**ASSIGNMENT**
From the entries below, copy exactly the lines from the one that contains "This screenshot has height=952, width=1278." through the one that contains "This screenshot has height=675, width=1080.", both included, and only those.

***** SOURCE DATA

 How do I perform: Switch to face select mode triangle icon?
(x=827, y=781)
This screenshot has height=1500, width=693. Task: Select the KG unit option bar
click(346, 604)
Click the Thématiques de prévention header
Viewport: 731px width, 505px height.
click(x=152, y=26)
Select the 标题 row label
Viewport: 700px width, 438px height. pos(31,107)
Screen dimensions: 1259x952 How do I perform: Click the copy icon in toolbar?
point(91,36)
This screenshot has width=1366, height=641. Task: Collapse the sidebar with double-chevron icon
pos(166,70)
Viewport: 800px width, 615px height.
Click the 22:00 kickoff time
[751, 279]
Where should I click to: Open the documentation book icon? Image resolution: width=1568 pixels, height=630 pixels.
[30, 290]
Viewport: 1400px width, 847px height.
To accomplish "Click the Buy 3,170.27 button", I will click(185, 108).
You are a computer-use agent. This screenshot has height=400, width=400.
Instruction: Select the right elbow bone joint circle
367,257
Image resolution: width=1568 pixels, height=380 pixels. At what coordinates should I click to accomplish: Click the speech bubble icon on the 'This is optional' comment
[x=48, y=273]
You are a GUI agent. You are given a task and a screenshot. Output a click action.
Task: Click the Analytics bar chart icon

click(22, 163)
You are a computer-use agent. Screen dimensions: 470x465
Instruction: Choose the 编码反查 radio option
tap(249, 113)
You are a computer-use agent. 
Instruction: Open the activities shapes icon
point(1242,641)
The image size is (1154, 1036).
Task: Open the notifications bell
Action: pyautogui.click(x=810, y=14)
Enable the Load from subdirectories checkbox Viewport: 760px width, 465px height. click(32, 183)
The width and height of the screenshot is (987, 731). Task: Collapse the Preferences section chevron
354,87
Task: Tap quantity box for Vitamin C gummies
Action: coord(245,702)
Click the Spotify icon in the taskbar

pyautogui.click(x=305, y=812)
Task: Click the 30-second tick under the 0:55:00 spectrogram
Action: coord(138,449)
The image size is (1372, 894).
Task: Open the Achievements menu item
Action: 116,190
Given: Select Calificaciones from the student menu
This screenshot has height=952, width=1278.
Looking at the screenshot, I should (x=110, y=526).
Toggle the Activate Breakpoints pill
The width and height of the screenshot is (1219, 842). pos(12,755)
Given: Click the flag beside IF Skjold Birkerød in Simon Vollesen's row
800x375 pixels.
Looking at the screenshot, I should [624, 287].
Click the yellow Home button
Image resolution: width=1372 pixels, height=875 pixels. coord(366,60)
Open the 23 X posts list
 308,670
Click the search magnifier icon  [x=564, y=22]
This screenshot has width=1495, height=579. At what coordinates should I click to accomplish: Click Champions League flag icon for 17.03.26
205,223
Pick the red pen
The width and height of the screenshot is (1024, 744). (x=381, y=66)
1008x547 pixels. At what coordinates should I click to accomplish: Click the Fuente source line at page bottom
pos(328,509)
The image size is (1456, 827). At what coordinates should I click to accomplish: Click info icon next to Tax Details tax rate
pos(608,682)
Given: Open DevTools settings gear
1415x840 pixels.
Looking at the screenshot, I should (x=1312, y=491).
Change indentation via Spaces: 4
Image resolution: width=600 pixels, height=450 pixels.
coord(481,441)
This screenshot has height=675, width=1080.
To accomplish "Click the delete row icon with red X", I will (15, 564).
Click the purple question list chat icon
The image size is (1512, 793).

**********

**ANSWER BELOW**
This screenshot has height=952, width=1278.
Looking at the screenshot, I should (x=110, y=526).
Toggle the Activate Breakpoints pill
The width and height of the screenshot is (1219, 842). pos(12,755)
Given: Click the flag beside IF Skjold Birkerød in Simon Vollesen's row
800x375 pixels.
Looking at the screenshot, I should [624, 287].
Click the yellow Home button
Image resolution: width=1372 pixels, height=875 pixels. coord(366,60)
Open the 23 X posts list
 308,670
Click the search magnifier icon  [x=564, y=22]
This screenshot has width=1495, height=579. At what coordinates should I click to accomplish: Click Champions League flag icon for 17.03.26
205,223
Pick the red pen
The width and height of the screenshot is (1024, 744). (x=381, y=66)
1008x547 pixels. At what coordinates should I click to accomplish: Click the Fuente source line at page bottom
pos(328,509)
The image size is (1456, 827). At what coordinates should I click to accomplish: Click info icon next to Tax Details tax rate
pos(608,682)
Given: Open DevTools settings gear
1415x840 pixels.
Looking at the screenshot, I should (x=1312, y=491).
Change indentation via Spaces: 4
Image resolution: width=600 pixels, height=450 pixels.
coord(481,441)
This screenshot has height=675, width=1080.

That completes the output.